Betriebsrätin Manuela Grimm von Wincor Nixdorf erhält Auszeichnung für Engagement um Mitbestimmung

06.11.2014 | Im Rahmen des Mitbestimmungs- und Beteiligungskongresses der IG Metall in Mannheim wurden am 5. November betriebliche Beispiele für engagierte Interessenvertretung gezeigt und gewürdigt. Auf den 1. Platz kam die Betriebsrätin Manuela Grimm für ihr entschlossenes Engagement gegen die Ungerechtigkeiten bei Wincor Nixdorf in Taucha bei Leipzig.

Manuela Grimm im Interview

Jurymitglied Uwe Fritsch von Volkswagen würdigte bei der Preisverleihung den Kampf um gute Arbeitsverhältnisse vor allem in Kleinbetrieben. »Ein Betriebsrat in einem Kleinbetrieb im Osten, der mit großer Beteiligung der Beschäftigten, sich gegen Verlagerung und gegen Billiglöhne durchsetzt, das ist ein großer Erfolg

 

Olivier Höbel, Bezirksleiter der IG Metall Berlin-Brandenburg-Sachsen lobte das Engagement und den Willen zur Veränderung. »Ich gratuliere unserer Kollegin Grimm ganz herzlich zu dem Mitbestimmungspreis. Es ist gut, dass Belegschaften ihre Mitbestimmungsrechte durchsetzen, denn schlechte Arbeitsbedingungen und niedrige Löhne entstehen nur da, wo Arbeitgeber keinen Widerspruch vermuten«, so Höbel.

 

Ein beschwerlicher Weg zum Erfolg

Den Namen Wincor Nixdorf kennen viele vom Bankautomaten. Die Geräte des Unternehmens drucken Kontoauszüge und zahlen Bargeld aus. Wincor Nixdorf gehörte ursprünglich zum Siemens Konzern, 1999 wurde es herausgelöst. Seit 2010 werden die kaufmännischen Aufgaben zur Abwicklung aller deutschen Aufträge als ein Tochterunternehmen in der Kleinstadt Taucha im Nordwesten Sachsens, nordöstlich von Leipzig, von rund 50 Beschäftigten erledigt. Die Niederlassung erwirtschaftet gute Gewinne. Ziel war es, die Kosten für die kaufmännische Abwicklung ihrer deutschen Aufträge maximal zu senken.

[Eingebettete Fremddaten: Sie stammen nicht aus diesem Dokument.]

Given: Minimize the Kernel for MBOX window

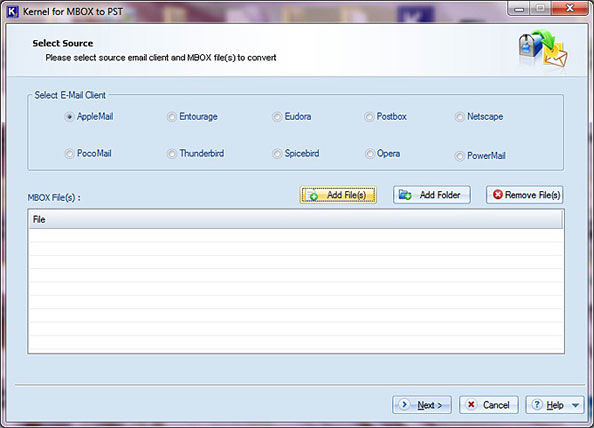Looking at the screenshot, I should coord(519,9).
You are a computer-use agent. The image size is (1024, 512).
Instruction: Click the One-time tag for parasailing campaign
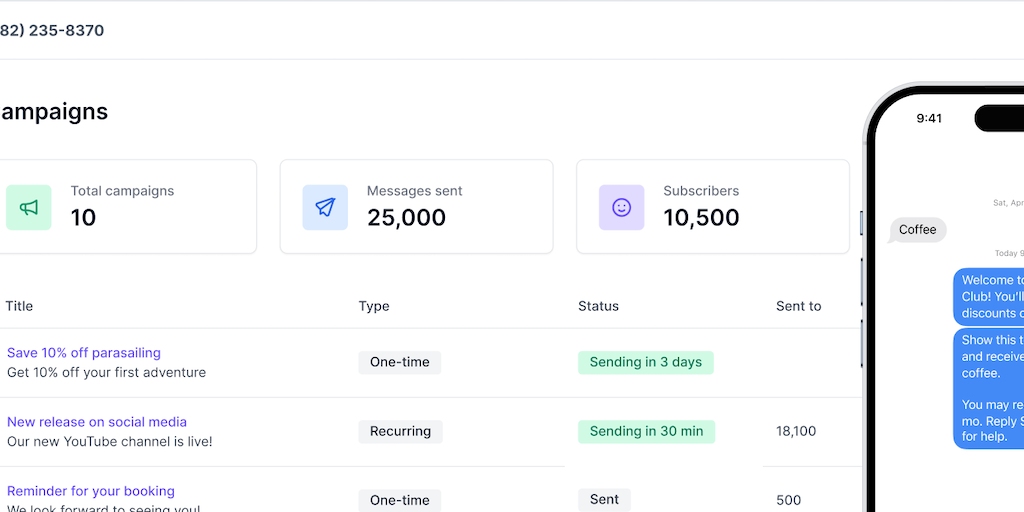(x=399, y=362)
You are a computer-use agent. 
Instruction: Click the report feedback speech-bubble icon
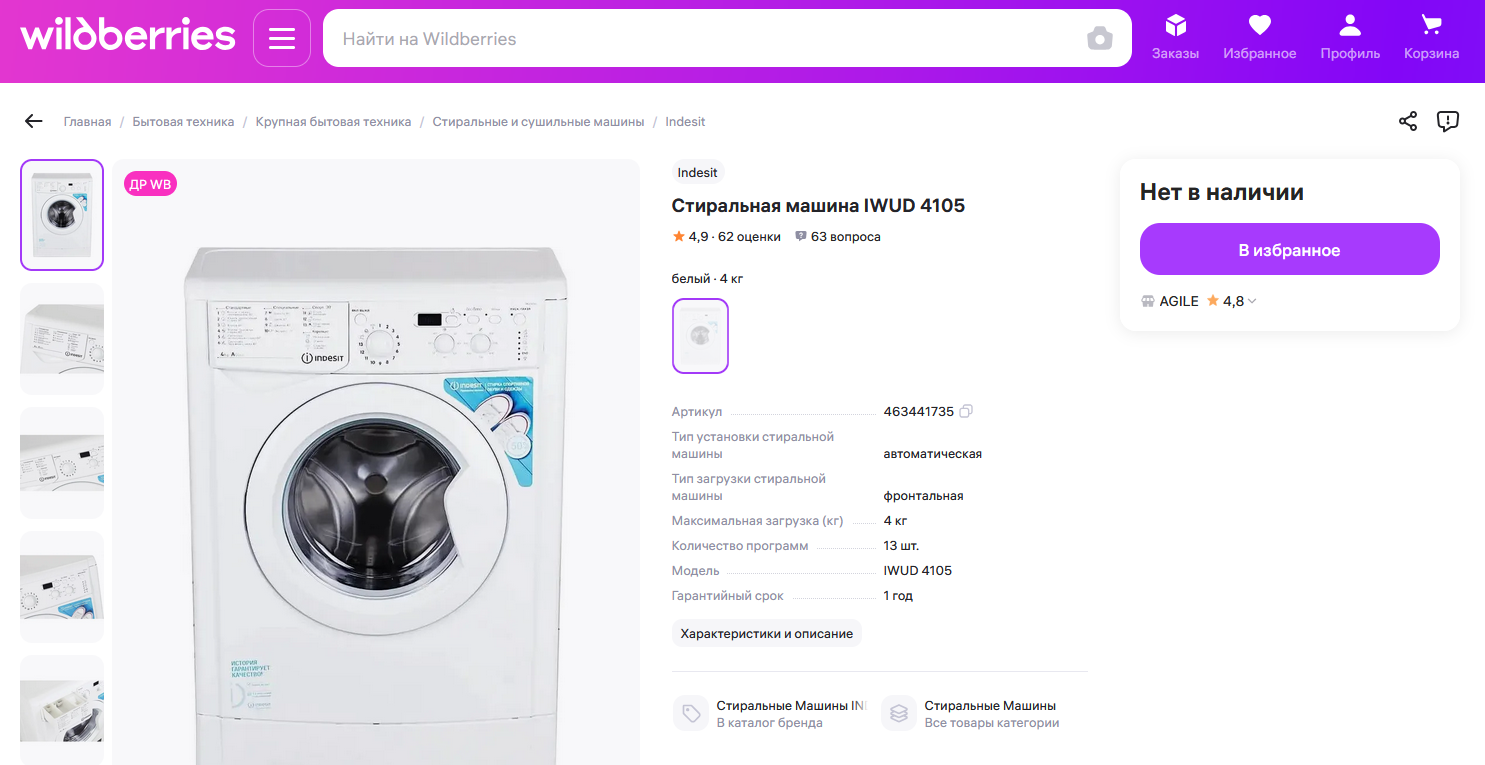(x=1447, y=122)
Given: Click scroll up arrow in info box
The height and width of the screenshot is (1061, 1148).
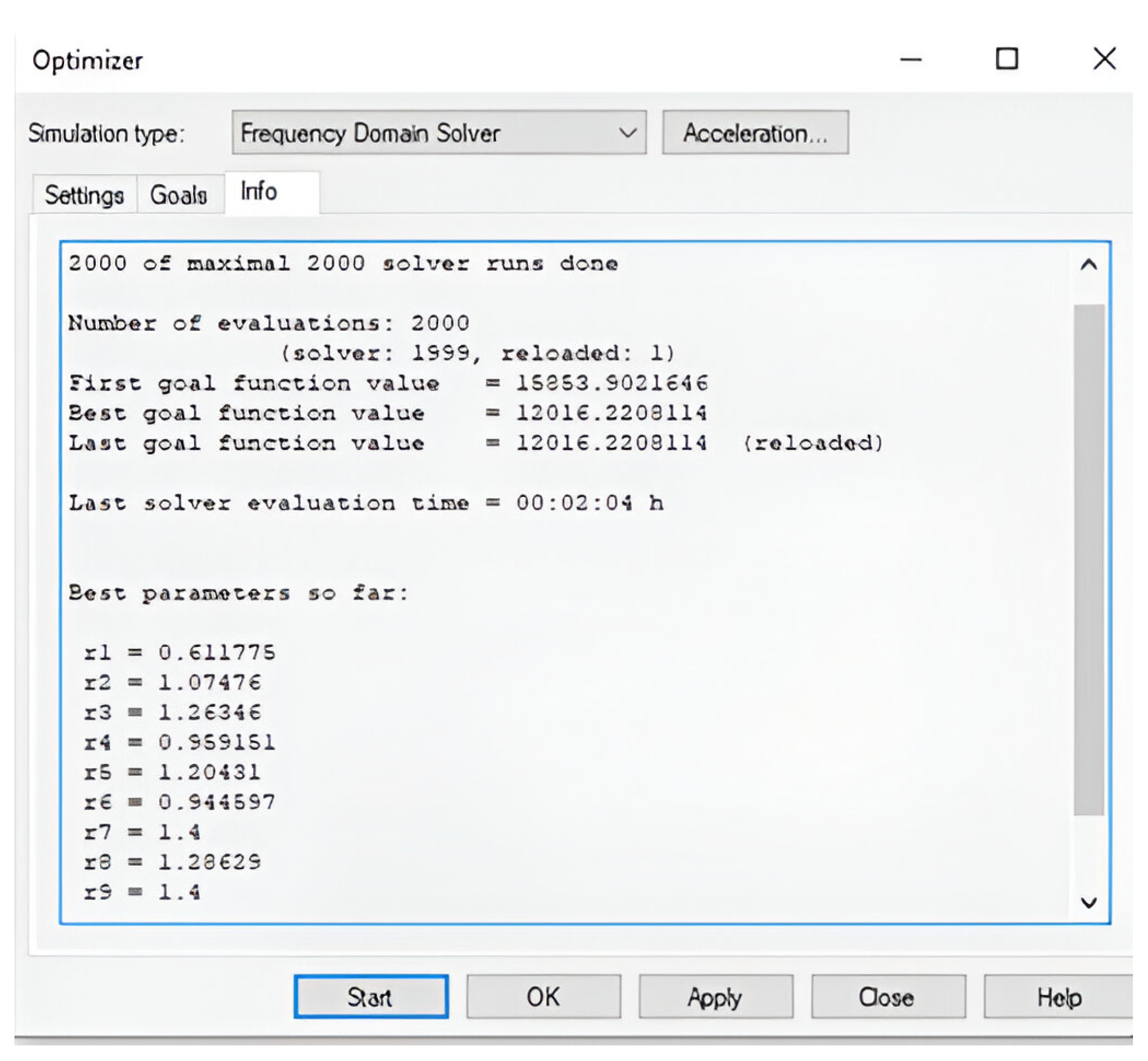Looking at the screenshot, I should pyautogui.click(x=1088, y=264).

Die Tarifbindung wurde gekündigt und neue Mitarbeiterinnen und Mitarbeiter weit unter Tarif beschäftigt. Die Folge: Eine extrem unterschiedliche und ungerechte Bezahlung.

 

Bei den neu eingestellten Mitarbeiter wurde an allen Ecken und Enden gespart: Sie bekamen weniger Urlaubstage, kein Weihnachts- und Urlaubsgeld und keine  Leistungszulage. Sie mussten fünf Stunden in der Woche länger arbeiten und das alles zu einem deutlich niedrigeren Entgelt. Das Einkommen lag zum Teil mehr als 30 Prozent unter Tarifniveau.

 

Arbeitsbedingungen in Gefahr
Die Mitarbeiter in Taucha tauschten sich offen über die unterschiedlichen Arbeitsbedingungen aus und merkten schnell, wohin der Hase läuft. Sie stellten fest, dass sie trotz gleicher Voraussetzungen wie Alter, Ausbildung und Berufserfahrung zu völlig unterschiedlichen Konditionen arbeiteten. Die langjährigen Beschäftigten mussten um ihre Arbeitsbedingungen bangen. Ihnen blieb ja nicht verborgen, zu welch schlechten Arbeitsbedingungen die »Neuen«" eingestellt wurden. Jedem war klar, es ist nur eine Frage der Zeit, bis diese Arbeitsbedingungen sie selbst einholen würden.

 

Tarifvertrag musste her
2011 wurde eine betriebliche Tarifkommission gebildet, die den Arbeitgeber zu Verhandlungen aufforderte. Ziel: Gleiche Entlohnung der Beschäftigten und Abschluss eines Tarifvertrages. Erst nach langem Zögern willigte der Arbeitgeber in die Verhandlungen ein und legte ein mageres Angebot vor, das jedoch völlig unzureichend war. Ende Mai 2012 stellte die betriebliche Tarifkommission das Scheitern der Verhandlungen fest. Es kam spontan zu einer betrieblichen Aktion. Alle Mitarbeiter und Mitarbeiterinnen verließen pünktlich zum Ende der Dienstleistungszeit um 15 Uhr das Büro und trafen sich zu einer Mitgliederversammlung.

 

Nachdem der Verhandlungsweg erschöpft schien, schloss die IG Metall Leipzig weitere betriebliche Aktionen und auch Arbeitskampfmaßnahmen nicht aus. Betriebsrat und Belegschaft standen geschlossen da. Fast alle waren inzwischen Mitglied in der IG Metall geworden.

 

Wille zur Veränderung
Die monatelange Hinhaltetaktik des Arbeitgebers hatte die Belegschaft zusammengeschweißt. Auch diejenigen, die noch Tarif bekamen, wussten, dass sie etwas zu verlieren hatten. »Dem traten die Frauen sehr selbstbewusst entgegen. Sie wussten, dass sie etwas verändern wollen. Die Kolleginnen und Kollegen gingen auch völlig offen damit um, dass sie in der Gewerkschaft sind, was im Osten nicht selbstverständlich ist«, sagt die Metallerin Grimm.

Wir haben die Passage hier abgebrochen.